Data supplied:
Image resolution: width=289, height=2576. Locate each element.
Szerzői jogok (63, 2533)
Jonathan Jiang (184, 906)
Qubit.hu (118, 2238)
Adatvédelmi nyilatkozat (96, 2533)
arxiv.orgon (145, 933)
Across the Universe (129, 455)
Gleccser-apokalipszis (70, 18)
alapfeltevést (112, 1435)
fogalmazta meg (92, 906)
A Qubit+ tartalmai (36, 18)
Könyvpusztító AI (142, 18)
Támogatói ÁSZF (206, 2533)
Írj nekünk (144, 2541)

Task description: Each line of the material above must be retyped precisely.

Solution:
Image resolution: width=289, height=2576. Locate each element.
Szerzői jogok (63, 2533)
Jonathan Jiang (184, 906)
Qubit.hu (118, 2238)
Adatvédelmi nyilatkozat (96, 2533)
arxiv.orgon (145, 933)
Across the Universe (129, 455)
Gleccser-apokalipszis (70, 18)
alapfeltevést (112, 1435)
fogalmazta meg (92, 906)
A Qubit+ tartalmai (36, 18)
Könyvpusztító AI (142, 18)
Támogatói ÁSZF (206, 2533)
Írj nekünk (144, 2541)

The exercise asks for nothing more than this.